Kaisar hanya bisa menghela nafas mendengar harapan Cecep. Ada apa dengan orang-orang ini, sangat aneh pikirnya.
Ada ruangan di mana banyak meja dan beberapa orang yang langsung disebutkan namanya oleh Medi dan bersalaman dengan Kaisar.
“Sudah menikah Mas?” tanya salah satu staf.
“Oh, belum. Saya masih single.”
Si penanya langsung menunjukan wajah berbinar dan menyisir rambutnya dengan tangan.
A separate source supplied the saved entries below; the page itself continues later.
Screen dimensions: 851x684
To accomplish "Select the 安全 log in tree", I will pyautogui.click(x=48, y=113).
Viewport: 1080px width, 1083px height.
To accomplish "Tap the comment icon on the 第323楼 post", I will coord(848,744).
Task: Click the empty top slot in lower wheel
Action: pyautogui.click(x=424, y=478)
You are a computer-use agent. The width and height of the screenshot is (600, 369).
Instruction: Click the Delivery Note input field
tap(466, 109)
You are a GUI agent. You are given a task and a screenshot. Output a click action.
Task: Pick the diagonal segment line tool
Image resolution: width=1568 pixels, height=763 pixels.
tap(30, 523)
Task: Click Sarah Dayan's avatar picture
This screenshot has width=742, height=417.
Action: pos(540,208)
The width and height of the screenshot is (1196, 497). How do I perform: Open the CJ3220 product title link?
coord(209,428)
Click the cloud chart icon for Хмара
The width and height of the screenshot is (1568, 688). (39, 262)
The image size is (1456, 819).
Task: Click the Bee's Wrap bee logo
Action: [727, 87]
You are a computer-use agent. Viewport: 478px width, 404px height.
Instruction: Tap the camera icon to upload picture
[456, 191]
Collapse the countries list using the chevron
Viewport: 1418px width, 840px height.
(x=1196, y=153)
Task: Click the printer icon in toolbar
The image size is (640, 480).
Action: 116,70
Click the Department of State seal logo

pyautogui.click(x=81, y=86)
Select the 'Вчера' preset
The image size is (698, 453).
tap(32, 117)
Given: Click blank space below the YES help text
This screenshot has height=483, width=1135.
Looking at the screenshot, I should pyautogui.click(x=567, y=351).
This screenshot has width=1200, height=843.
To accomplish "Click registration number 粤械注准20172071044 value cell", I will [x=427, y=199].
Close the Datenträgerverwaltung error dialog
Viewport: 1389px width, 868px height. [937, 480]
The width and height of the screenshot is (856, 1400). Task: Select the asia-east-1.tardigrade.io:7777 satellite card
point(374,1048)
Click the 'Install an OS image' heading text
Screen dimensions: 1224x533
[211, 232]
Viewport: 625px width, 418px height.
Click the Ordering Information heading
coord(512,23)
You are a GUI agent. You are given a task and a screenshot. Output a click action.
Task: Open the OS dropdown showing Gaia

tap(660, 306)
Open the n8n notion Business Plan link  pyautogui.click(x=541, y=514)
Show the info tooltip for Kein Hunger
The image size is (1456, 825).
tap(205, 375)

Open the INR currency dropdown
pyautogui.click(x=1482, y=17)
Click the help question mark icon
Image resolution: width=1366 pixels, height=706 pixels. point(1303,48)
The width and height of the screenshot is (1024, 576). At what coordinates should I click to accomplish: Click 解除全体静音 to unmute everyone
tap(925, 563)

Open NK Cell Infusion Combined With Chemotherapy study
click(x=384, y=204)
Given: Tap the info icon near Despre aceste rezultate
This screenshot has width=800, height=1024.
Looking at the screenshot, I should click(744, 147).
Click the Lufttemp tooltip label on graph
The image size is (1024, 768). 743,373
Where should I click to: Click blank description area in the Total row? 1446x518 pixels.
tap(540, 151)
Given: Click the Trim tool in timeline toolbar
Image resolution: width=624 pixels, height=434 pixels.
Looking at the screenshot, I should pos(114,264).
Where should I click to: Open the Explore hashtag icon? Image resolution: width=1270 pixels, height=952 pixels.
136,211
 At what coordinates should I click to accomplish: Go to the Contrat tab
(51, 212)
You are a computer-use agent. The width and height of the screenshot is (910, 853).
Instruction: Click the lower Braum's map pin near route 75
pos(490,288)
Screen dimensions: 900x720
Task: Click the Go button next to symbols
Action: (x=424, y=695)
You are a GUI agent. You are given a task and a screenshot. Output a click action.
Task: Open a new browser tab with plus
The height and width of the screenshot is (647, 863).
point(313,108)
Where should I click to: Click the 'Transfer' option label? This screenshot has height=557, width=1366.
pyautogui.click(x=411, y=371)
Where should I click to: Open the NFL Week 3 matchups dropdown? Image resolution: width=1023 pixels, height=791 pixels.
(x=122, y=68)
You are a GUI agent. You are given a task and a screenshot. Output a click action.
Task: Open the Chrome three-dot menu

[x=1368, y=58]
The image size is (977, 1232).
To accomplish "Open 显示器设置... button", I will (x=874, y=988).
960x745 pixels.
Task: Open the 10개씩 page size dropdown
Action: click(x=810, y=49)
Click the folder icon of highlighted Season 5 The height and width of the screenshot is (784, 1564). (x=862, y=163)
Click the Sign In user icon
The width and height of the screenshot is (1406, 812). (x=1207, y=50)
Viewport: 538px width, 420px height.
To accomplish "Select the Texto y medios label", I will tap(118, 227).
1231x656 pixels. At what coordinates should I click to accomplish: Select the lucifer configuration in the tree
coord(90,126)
Medi juga mengenalkan dengan Ibu Eni, bagian keuangan yang disebut dengan menteri keuangan.
Masih berjalan bersisian sambil Medi terus mengoceh setelah mengenalkan semua tim yang pagi ini ada di kantor.
“Setiap hari tim inti yang stand by ya segini ini, sisanya ‘kan kerja di lapangan. Kadang saya juga harus ke lapangan.”
Medi membuka lebar pintu ruang rapat, sudah ada Rumi di sana. Berdiri membelakangi arah pintu sedang memastikan proyektor berfungsi.
“Silahkan, Mas Kaisar.” Medi menunjuk kursi rapat paling ujung yang biasa ditempati olehnya dan sering marah kalau ada yang menduduki, kali ini mau tidak mau ditempati Kaisar yang jabatannya lebih tinggi.
“Rum, panggilkan yang lain.”
Rumi menoleh lalu menatap Kaisar dengan memicingkan matanya.
“Pak Kaisar, sudah mandi ‘kan?”
“Eh.”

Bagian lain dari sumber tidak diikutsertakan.